The judgment appealed from was final on June 6, 1955. The appeal should not be dismissed.
. Professor Moore’s comment on the case further points up its inaptness: “It should be noted that it is apparent from the opinion that the time in which to move originally for new trial at that time had not yet expired; nor in fact does it appear that any judgment was entered at all at that time.” Moore’s Federal Practice, Vol. 6, ¶ 59.13 [3], n. 3 (2d ed. 1953)
. The court characterized the motion as “in effect, a second reargument” because the referee’s report was argued and re-argued before the district court rendered its decision.

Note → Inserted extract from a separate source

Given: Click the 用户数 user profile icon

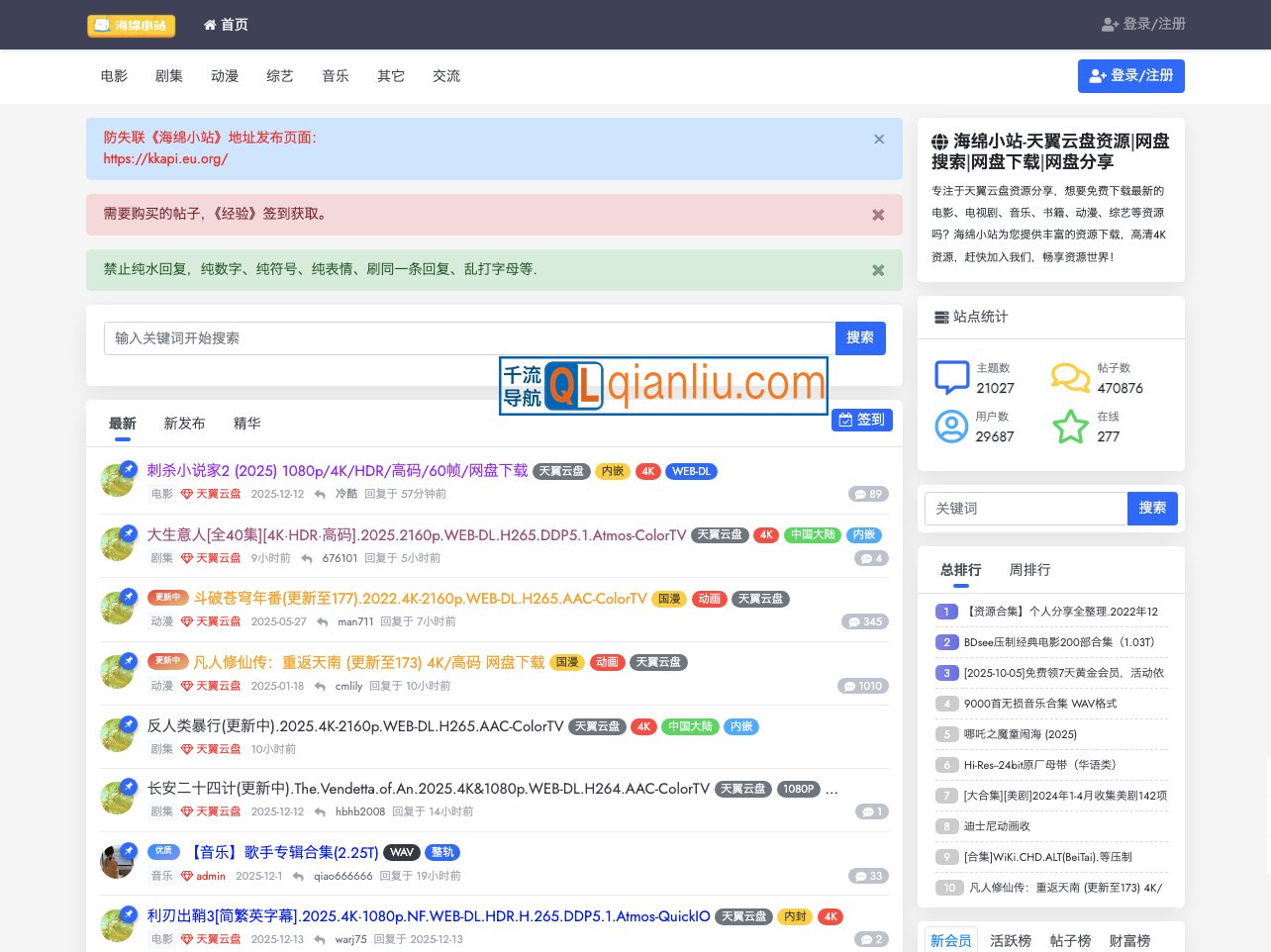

. The different effect of the two motions is noteworthy. A motion for rehearing in bankruptcy will not extend the appeal period unless the court entertains it. Klein’s Outlet v. Lipton, supra, and cases cited therein. A motion for a new trial under Rule 59(b) automatically stops the running of the appeal time under Rule 73(a).

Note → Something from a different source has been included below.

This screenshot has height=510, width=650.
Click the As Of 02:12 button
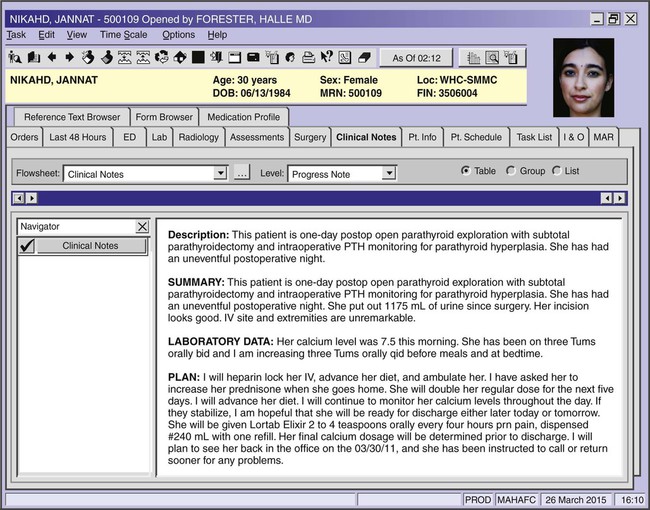pyautogui.click(x=416, y=58)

The relevance of a bankruptcy decision is questionable. See Committee Note of 1946 to Amended Rule 73(a), quoted in Moore’s Federal Practice, Vol. 7, ¶ 73.01 [5] at p. 3112 (2d ed. 1955) as follows: “In bankruptcy proceedings it is established that as the bankruptcy court has .no terms it has the power at any time for good reason to revise its judgments or orders upon seasonable application and before rights have vested on the faith of its action. A motion so to do may be entertained even after the expiration of time for appeal, and such appeal time will start running anew upon the disposition of the motion, [citing cases]. In ordinary civil actions governed by the Federal Rules of Civil Procedure, however, the better view is that-when the time limits prescribed in the-rules expire, the court loses its jurisdiction to entertain a motion, as for new trial or for a rehearing or to vacate or amend, as the case may be, and cannot thereafter entertain such a motion and thereby start the appeal time running-anew. Safeway Stores, Inc., v. Coe, 1943, [78 U.S.App.D.C. 19] 136 F.2d 771 [148 A.L.R. 782]; Jusino v. Morales & Tio, 1 Cir., 1944, 139 F.2d 946; Nealon v. Hill, 9 Cir., 1945, 149 F.2d 883; Norris v. Camp, 10 Cir., 1944, 144 F.2d 1.”
. Professor Moore suggested that “[i]f in a rare case a motion to reconsider can be and is served not later than 10 days after the entry of judgment, the policy behind the time limits of Rule 59 would not preclude consideration.” Moore’s Federal Practice, Vol. 6, ¶ 59.1311], (2d ed. 1953).